■ **THE PROBLEM**: Here is a listing. Write it out again without a single difference.

■ **EXERCISE MATERIALS**:

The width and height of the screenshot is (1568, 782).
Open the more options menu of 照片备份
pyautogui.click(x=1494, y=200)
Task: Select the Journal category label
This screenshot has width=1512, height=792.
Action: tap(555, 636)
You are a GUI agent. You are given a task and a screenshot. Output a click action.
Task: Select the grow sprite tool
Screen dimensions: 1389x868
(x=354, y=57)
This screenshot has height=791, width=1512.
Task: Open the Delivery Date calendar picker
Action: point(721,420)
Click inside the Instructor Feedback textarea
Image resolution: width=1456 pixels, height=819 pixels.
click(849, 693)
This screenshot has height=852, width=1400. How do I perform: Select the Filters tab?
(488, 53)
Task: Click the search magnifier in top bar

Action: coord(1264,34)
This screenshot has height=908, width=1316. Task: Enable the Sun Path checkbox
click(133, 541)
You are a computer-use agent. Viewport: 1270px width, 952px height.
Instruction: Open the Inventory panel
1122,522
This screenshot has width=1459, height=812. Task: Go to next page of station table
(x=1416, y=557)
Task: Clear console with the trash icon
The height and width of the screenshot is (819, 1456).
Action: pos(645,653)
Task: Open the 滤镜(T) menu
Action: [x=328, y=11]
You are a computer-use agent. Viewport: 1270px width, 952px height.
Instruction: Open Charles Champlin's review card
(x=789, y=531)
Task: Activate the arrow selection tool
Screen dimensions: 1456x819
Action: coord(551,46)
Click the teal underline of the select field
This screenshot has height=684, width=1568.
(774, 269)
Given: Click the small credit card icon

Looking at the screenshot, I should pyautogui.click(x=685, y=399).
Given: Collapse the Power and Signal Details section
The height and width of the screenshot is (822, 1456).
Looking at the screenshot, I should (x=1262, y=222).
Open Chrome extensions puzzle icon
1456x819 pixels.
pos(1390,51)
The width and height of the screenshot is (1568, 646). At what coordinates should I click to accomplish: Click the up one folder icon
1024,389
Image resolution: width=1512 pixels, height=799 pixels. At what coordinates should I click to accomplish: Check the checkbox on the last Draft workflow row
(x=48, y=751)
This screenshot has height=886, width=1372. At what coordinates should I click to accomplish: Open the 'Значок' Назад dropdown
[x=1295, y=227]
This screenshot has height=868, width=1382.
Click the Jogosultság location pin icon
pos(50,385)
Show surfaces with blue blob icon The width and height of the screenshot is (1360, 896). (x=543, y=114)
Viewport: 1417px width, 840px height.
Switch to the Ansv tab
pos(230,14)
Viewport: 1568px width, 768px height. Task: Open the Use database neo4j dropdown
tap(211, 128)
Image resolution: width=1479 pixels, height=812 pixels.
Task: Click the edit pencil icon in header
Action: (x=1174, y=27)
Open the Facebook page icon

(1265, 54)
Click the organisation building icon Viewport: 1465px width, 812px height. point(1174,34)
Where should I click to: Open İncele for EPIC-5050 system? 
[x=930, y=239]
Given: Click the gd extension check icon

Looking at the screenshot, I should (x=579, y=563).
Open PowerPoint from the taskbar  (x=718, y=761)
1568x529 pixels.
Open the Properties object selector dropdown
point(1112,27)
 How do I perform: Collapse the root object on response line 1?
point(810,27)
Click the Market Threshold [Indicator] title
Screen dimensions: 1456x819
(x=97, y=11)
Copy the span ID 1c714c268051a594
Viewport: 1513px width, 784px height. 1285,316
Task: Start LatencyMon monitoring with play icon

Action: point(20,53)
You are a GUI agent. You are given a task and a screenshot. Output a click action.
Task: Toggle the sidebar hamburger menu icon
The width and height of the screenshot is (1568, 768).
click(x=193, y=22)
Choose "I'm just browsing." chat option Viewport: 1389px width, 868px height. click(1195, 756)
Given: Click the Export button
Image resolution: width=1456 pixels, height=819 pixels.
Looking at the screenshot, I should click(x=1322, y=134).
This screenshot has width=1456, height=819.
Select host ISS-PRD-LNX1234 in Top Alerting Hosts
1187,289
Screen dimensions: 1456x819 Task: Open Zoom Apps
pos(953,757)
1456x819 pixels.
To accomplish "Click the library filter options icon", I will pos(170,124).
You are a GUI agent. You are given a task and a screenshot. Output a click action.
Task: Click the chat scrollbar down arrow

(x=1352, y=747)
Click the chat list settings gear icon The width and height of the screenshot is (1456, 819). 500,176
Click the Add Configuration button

■ **FINAL ANSWER**:
The width and height of the screenshot is (1568, 782).
Open the more options menu of 照片备份
pyautogui.click(x=1494, y=200)
Task: Select the Journal category label
This screenshot has width=1512, height=792.
Action: tap(555, 636)
You are a GUI agent. You are given a task and a screenshot. Output a click action.
Task: Select the grow sprite tool
Screen dimensions: 1389x868
(x=354, y=57)
This screenshot has height=791, width=1512.
Task: Open the Delivery Date calendar picker
Action: point(721,420)
Click inside the Instructor Feedback textarea
Image resolution: width=1456 pixels, height=819 pixels.
click(849, 693)
This screenshot has height=852, width=1400. How do I perform: Select the Filters tab?
(488, 53)
Task: Click the search magnifier in top bar

Action: coord(1264,34)
This screenshot has height=908, width=1316. Task: Enable the Sun Path checkbox
click(133, 541)
You are a computer-use agent. Viewport: 1270px width, 952px height.
Instruction: Open the Inventory panel
1122,522
This screenshot has width=1459, height=812. Task: Go to next page of station table
(x=1416, y=557)
Task: Clear console with the trash icon
The height and width of the screenshot is (819, 1456).
Action: pos(645,653)
Task: Open the 滤镜(T) menu
Action: [x=328, y=11]
You are a computer-use agent. Viewport: 1270px width, 952px height.
Instruction: Open Charles Champlin's review card
(x=789, y=531)
Task: Activate the arrow selection tool
Screen dimensions: 1456x819
Action: coord(551,46)
Click the teal underline of the select field
This screenshot has height=684, width=1568.
(774, 269)
Given: Click the small credit card icon

Looking at the screenshot, I should pyautogui.click(x=685, y=399).
Given: Collapse the Power and Signal Details section
The height and width of the screenshot is (822, 1456).
Looking at the screenshot, I should (x=1262, y=222).
Open Chrome extensions puzzle icon
1456x819 pixels.
pos(1390,51)
The width and height of the screenshot is (1568, 646). At what coordinates should I click to accomplish: Click the up one folder icon
1024,389
Image resolution: width=1512 pixels, height=799 pixels. At what coordinates should I click to accomplish: Check the checkbox on the last Draft workflow row
(x=48, y=751)
This screenshot has height=886, width=1372. At what coordinates should I click to accomplish: Open the 'Значок' Назад dropdown
[x=1295, y=227]
This screenshot has height=868, width=1382.
Click the Jogosultság location pin icon
pos(50,385)
Show surfaces with blue blob icon The width and height of the screenshot is (1360, 896). (x=543, y=114)
Viewport: 1417px width, 840px height.
Switch to the Ansv tab
pos(230,14)
Viewport: 1568px width, 768px height. Task: Open the Use database neo4j dropdown
tap(211, 128)
Image resolution: width=1479 pixels, height=812 pixels.
Task: Click the edit pencil icon in header
Action: (x=1174, y=27)
Open the Facebook page icon

(1265, 54)
Click the organisation building icon Viewport: 1465px width, 812px height. point(1174,34)
Where should I click to: Open İncele for EPIC-5050 system? 
[x=930, y=239]
Given: Click the gd extension check icon

Looking at the screenshot, I should (x=579, y=563).
Open PowerPoint from the taskbar  (x=718, y=761)
1568x529 pixels.
Open the Properties object selector dropdown
point(1112,27)
 How do I perform: Collapse the root object on response line 1?
point(810,27)
Click the Market Threshold [Indicator] title
Screen dimensions: 1456x819
(x=97, y=11)
Copy the span ID 1c714c268051a594
Viewport: 1513px width, 784px height. 1285,316
Task: Start LatencyMon monitoring with play icon

Action: point(20,53)
You are a GUI agent. You are given a task and a screenshot. Output a click action.
Task: Toggle the sidebar hamburger menu icon
The width and height of the screenshot is (1568, 768).
click(x=193, y=22)
Choose "I'm just browsing." chat option Viewport: 1389px width, 868px height. click(1195, 756)
Given: Click the Export button
Image resolution: width=1456 pixels, height=819 pixels.
Looking at the screenshot, I should click(x=1322, y=134).
This screenshot has width=1456, height=819.
Select host ISS-PRD-LNX1234 in Top Alerting Hosts
1187,289
Screen dimensions: 1456x819 Task: Open Zoom Apps
pos(953,757)
1456x819 pixels.
To accomplish "Click the library filter options icon", I will pos(170,124).
You are a GUI agent. You are given a task and a screenshot. Output a click action.
Task: Click the chat scrollbar down arrow

(x=1352, y=747)
Click the chat list settings gear icon The width and height of the screenshot is (1456, 819). 500,176
Click the Add Configuration button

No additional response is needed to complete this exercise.